Il arrive que l’identification de la stratégie la plus appropriée soit assez subtile et nuancée. Dans certains cas, la stratégie la plus efficace, c’est-à-dire celle qui comporte le moins d’étapes ou qui peut être exécutée le plus rapidement, peut être considérée comme appropriée à la situation. Cependant, il se peut également que la stratégie qui peut être exécutée de la manière la plus fiable et sans erreur soit considérée comme la plus appropriée à la situation. 

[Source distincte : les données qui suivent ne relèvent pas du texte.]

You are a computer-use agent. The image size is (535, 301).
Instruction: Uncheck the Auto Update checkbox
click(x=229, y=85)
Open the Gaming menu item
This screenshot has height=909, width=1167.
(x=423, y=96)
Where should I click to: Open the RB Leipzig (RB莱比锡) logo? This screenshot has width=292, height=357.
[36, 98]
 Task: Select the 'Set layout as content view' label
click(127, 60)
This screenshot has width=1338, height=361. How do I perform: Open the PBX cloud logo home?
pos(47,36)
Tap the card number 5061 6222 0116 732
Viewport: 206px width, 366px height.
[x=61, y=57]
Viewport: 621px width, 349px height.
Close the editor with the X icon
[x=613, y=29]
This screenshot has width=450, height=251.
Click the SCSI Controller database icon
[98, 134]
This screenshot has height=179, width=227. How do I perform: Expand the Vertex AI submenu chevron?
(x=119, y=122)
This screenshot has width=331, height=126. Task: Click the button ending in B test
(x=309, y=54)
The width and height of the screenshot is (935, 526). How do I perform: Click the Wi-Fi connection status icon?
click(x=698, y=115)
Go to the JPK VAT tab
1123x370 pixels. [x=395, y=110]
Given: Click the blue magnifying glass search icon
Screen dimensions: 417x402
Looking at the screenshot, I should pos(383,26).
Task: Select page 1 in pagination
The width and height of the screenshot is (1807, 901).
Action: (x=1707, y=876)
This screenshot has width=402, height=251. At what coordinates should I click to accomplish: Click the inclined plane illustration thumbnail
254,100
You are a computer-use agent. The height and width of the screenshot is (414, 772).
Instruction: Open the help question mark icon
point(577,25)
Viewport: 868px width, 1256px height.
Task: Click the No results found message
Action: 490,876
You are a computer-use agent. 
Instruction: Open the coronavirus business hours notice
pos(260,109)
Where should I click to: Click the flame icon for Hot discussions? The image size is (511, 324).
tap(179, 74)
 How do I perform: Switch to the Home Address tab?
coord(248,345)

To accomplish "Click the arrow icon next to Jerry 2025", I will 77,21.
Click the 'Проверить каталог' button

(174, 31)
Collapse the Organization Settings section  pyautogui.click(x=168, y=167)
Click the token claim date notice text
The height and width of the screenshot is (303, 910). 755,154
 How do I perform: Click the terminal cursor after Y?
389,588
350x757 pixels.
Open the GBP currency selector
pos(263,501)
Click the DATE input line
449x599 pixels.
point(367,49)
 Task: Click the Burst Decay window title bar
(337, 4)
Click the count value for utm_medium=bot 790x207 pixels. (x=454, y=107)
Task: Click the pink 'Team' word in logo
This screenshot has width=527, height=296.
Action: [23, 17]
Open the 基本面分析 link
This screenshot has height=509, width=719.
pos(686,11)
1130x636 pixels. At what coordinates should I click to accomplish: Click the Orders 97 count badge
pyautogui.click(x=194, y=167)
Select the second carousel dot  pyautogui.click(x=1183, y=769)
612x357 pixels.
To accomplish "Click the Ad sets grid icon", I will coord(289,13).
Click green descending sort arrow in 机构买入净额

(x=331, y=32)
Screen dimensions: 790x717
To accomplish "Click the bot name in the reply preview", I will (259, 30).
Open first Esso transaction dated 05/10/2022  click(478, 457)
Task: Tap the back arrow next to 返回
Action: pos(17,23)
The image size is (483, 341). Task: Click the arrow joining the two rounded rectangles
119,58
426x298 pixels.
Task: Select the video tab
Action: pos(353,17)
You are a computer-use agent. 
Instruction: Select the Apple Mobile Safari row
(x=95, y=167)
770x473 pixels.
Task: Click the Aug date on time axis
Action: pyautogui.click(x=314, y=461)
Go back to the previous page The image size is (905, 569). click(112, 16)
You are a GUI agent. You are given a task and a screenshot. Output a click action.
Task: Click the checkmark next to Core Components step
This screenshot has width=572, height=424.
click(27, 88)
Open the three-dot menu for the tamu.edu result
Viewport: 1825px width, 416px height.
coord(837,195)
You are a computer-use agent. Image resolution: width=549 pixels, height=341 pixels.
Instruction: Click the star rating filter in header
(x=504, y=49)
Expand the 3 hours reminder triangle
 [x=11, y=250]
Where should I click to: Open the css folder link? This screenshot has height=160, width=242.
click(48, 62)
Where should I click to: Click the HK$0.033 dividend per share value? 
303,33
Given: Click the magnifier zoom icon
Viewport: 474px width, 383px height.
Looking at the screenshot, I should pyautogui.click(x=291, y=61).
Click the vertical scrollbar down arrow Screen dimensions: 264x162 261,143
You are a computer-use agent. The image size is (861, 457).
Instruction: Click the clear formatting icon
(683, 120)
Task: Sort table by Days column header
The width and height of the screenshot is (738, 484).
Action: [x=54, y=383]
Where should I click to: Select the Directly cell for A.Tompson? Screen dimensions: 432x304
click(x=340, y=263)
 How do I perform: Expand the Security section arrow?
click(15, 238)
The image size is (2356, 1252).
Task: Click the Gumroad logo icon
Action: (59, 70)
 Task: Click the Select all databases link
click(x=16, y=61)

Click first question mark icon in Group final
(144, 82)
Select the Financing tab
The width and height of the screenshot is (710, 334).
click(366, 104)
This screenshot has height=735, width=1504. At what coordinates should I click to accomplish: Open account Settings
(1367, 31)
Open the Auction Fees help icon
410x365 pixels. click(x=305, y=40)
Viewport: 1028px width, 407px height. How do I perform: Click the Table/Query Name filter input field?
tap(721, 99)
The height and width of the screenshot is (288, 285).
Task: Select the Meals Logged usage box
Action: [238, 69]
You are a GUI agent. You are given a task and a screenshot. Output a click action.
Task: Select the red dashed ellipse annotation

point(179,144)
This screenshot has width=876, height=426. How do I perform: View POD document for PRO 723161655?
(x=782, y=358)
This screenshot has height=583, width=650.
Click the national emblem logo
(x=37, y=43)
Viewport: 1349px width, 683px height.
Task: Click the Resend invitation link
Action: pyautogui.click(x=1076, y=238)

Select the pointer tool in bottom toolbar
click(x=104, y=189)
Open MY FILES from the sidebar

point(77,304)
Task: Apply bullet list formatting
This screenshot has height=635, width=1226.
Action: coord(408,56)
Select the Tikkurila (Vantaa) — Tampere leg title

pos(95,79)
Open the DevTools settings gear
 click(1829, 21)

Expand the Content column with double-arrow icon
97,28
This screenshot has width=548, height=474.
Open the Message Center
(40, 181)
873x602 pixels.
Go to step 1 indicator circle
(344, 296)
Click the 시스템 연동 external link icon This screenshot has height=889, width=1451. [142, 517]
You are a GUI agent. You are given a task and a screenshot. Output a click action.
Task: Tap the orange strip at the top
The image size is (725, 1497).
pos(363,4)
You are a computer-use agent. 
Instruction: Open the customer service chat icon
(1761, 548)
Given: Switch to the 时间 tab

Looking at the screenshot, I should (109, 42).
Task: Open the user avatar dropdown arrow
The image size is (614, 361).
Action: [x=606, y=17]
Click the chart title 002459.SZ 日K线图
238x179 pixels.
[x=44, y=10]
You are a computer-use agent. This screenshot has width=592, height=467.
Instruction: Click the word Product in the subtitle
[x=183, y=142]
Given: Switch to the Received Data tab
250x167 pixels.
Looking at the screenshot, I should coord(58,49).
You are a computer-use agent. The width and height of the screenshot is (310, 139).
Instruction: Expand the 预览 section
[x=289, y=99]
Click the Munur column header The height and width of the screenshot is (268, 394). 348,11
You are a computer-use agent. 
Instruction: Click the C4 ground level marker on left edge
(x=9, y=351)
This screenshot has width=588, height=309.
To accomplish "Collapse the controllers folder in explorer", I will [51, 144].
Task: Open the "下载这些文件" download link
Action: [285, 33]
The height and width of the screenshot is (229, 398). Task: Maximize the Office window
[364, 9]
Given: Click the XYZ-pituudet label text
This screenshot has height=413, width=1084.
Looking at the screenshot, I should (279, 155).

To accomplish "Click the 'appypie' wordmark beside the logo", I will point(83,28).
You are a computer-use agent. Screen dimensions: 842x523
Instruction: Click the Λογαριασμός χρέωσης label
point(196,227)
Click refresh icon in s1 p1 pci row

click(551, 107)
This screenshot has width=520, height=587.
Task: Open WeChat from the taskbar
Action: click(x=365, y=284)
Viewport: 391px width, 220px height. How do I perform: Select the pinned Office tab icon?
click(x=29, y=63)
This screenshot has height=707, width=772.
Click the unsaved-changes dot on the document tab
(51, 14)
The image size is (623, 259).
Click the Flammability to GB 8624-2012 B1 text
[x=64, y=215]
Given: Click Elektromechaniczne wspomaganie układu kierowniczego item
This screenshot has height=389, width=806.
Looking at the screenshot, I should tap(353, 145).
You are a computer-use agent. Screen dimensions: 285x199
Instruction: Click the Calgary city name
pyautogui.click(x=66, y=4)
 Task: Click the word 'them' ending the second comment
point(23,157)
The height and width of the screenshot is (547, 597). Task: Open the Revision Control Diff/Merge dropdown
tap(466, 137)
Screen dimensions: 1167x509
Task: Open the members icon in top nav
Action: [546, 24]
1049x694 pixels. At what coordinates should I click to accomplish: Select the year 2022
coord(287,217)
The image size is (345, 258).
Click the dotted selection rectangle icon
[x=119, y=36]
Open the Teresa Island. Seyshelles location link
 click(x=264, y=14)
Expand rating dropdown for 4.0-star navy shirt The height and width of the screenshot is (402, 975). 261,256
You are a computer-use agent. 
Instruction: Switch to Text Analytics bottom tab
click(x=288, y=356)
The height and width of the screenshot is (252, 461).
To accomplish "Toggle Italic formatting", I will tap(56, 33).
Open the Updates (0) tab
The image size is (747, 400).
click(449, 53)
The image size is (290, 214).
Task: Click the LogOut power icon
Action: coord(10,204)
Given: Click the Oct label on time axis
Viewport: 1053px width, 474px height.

De manière plus générale, dans le domaine des mathématiques, les mathématiciens ont tendance à croire qu’une stratégie appropriée à la situation est celle qui est la plus élégante. Toutefois, il est souvent difficile de définir objectivement l’élégance.


Mis à jour le 07/03/2026

Bibliographie


Rittle-Johnson, B., Schneider, M. & Star, J.R. Not a One-Way Street: Bidirectional Relations Between Procedural and Conceptual Knowledge of Mathematics. Educ Psychol Rev 27, 587–597 (2015). https://doi.org/10.1007/s10648-015-9302-x

Fyfe ER, DeCaro MS, Rittle-Johnson B. An alternative time for telling: when conceptual instruction prior to problem solving improves mathematical knowledge. Br J Educ Psychol. 2014 Sep ;84(Pt 3) : 502-19. doi: 10.1111/bjep.12035. Epub 2014 Feb 5. PMID: 24494594.